Rz. 59
Errichtet jemand ein Testament, in dem er zu seinem Erben eine andere Person als den gesetzlichen Erben einsetzt, so hat letzterer zu Lebzeiten des künftigen Erblassers kein schutzwürdiges Interesse daran, im selbstständigen Beweisverfahren durch Einholung eines Sachverständigengutachtens die Testierfähigkeit im Zeitpunkt der Errichtung des Testaments klären zu lassen.
Hiervon abgesehen ist ein berechtigtes Interesse des Antragstellers an der Begutachtung der Testierfähigkeit des Antragsgegners zu dessen Lebzeiten durch einen Sachverständigen zu verneinen.
Dazu das OLG Frankfurt/M.:
Zitat
Für das zivilprozessuale Erkenntnisverfahren ist allgemein anerkannt, daß auf die Feststellung des Erbrechts nach noch lebenden Personen nicht geklagt werden kann, weil die bloße Möglichkeit, Erbe zu werden, kein Rechtsverhältnis im Sinne des § 256 ZPO ist, und zwar auch dann nicht, wenn die Erbaussicht einer Partei der Lebenserfahrung entspricht (BGHZ 37, 137/143 = NJW 1962, 1723 …).
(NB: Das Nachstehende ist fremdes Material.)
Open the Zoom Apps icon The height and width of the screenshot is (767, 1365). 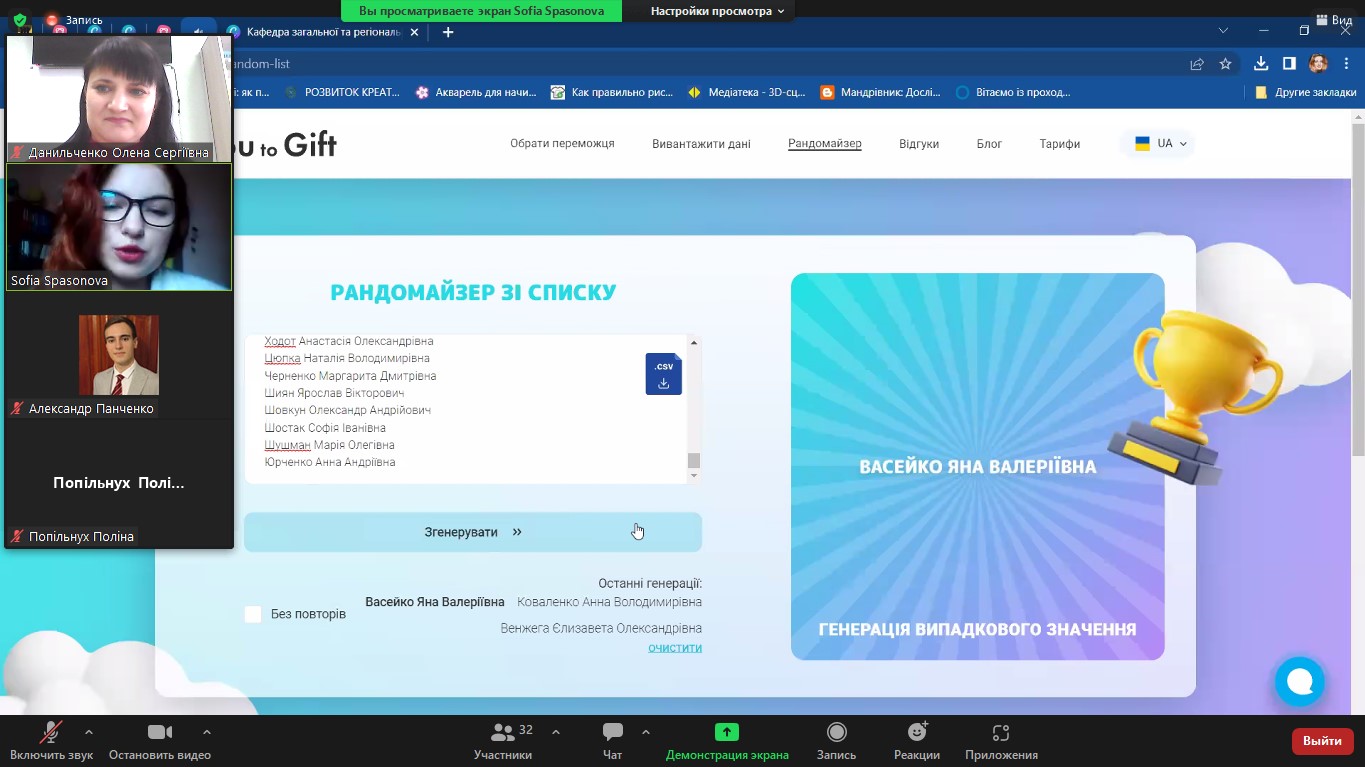pos(1001,733)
Gleiches gilt für Klagen, durch die einzelne Voraussetzungen des künftigen erbrechtlichen Erwerbs festgestellt werden sollen, beispielsweise Klagen – mit oder ohne Beteiligung des künftigen Erblassers auf Feststellung der Gültigkeit oder Ungültigkeit eines Testaments (OLG Köln JW 1930, 2064 mit Anm. Herzfelder …). …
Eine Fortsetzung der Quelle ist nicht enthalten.